(Extracted records)
╭──
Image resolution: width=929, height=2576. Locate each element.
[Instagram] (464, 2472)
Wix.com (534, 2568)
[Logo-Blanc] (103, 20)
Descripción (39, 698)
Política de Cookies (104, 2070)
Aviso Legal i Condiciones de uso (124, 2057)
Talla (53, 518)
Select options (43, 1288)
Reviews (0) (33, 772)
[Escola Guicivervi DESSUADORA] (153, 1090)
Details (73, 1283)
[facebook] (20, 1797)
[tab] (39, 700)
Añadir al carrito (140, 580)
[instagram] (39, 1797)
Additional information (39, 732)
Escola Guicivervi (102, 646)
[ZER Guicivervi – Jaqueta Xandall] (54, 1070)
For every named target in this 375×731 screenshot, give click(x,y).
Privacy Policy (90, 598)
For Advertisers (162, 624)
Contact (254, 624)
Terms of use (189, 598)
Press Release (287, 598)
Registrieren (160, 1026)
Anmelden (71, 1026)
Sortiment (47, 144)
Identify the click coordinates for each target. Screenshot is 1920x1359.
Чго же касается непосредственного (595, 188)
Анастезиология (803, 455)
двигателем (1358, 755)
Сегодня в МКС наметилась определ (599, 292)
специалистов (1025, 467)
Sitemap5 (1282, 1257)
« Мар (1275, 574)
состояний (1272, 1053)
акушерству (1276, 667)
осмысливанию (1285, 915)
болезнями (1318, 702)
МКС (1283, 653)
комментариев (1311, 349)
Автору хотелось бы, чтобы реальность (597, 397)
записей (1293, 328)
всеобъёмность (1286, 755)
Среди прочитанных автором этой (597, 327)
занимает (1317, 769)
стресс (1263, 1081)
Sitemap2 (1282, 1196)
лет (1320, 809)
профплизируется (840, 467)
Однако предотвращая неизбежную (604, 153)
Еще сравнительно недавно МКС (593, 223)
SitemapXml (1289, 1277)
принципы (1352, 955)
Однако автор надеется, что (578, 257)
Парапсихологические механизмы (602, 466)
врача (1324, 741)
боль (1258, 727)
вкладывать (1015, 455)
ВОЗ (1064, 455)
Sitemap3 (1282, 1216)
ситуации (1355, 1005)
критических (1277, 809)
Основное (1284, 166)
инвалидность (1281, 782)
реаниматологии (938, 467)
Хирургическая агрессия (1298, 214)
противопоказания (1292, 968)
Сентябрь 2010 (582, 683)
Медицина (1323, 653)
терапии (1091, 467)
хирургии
╰──
## Task description
Transcribe the data above exactly as it reads.

## Answer to the exercise
Image resolution: width=929, height=2576. Locate each element.
[Instagram] (464, 2472)
Wix.com (534, 2568)
[Logo-Blanc] (103, 20)
Descripción (39, 698)
Política de Cookies (104, 2070)
Aviso Legal i Condiciones de uso (124, 2057)
Talla (53, 518)
Select options (43, 1288)
Reviews (0) (33, 772)
[Escola Guicivervi DESSUADORA] (153, 1090)
Details (73, 1283)
[facebook] (20, 1797)
[tab] (39, 700)
Añadir al carrito (140, 580)
[instagram] (39, 1797)
Additional information (39, 732)
Escola Guicivervi (102, 646)
[ZER Guicivervi – Jaqueta Xandall] (54, 1070)
For every named target in this 375×731 screenshot, give click(x,y).
Privacy Policy (90, 598)
For Advertisers (162, 624)
Contact (254, 624)
Terms of use (189, 598)
Press Release (287, 598)
Registrieren (160, 1026)
Anmelden (71, 1026)
Sortiment (47, 144)
Identify the click coordinates for each target. Screenshot is 1920x1359.
Чго же касается непосредственного (595, 188)
Анастезиология (803, 455)
двигателем (1358, 755)
Сегодня в МКС наметилась определ (599, 292)
специалистов (1025, 467)
Sitemap5 (1282, 1257)
« Мар (1275, 574)
состояний (1272, 1053)
акушерству (1276, 667)
осмысливанию (1285, 915)
болезнями (1318, 702)
МКС (1283, 653)
комментариев (1311, 349)
Автору хотелось бы, чтобы реальность (597, 397)
записей (1293, 328)
всеобъёмность (1286, 755)
Среди прочитанных автором этой (597, 327)
занимает (1317, 769)
стресс (1263, 1081)
Sitemap2 (1282, 1196)
лет (1320, 809)
профплизируется (840, 467)
Однако предотвращая неизбежную (604, 153)
Еще сравнительно недавно МКС (593, 223)
SitemapXml (1289, 1277)
принципы (1352, 955)
Однако автор надеется, что (578, 257)
Парапсихологические механизмы (602, 466)
врача (1324, 741)
боль (1258, 727)
вкладывать (1015, 455)
ВОЗ (1064, 455)
Sitemap3 (1282, 1216)
ситуации (1355, 1005)
критических (1277, 809)
Основное (1284, 166)
инвалидность (1281, 782)
реаниматологии (938, 467)
Хирургическая агрессия (1298, 214)
противопоказания (1292, 968)
Сентябрь 2010 (582, 683)
Медицина (1323, 653)
терапии (1091, 467)
хирургии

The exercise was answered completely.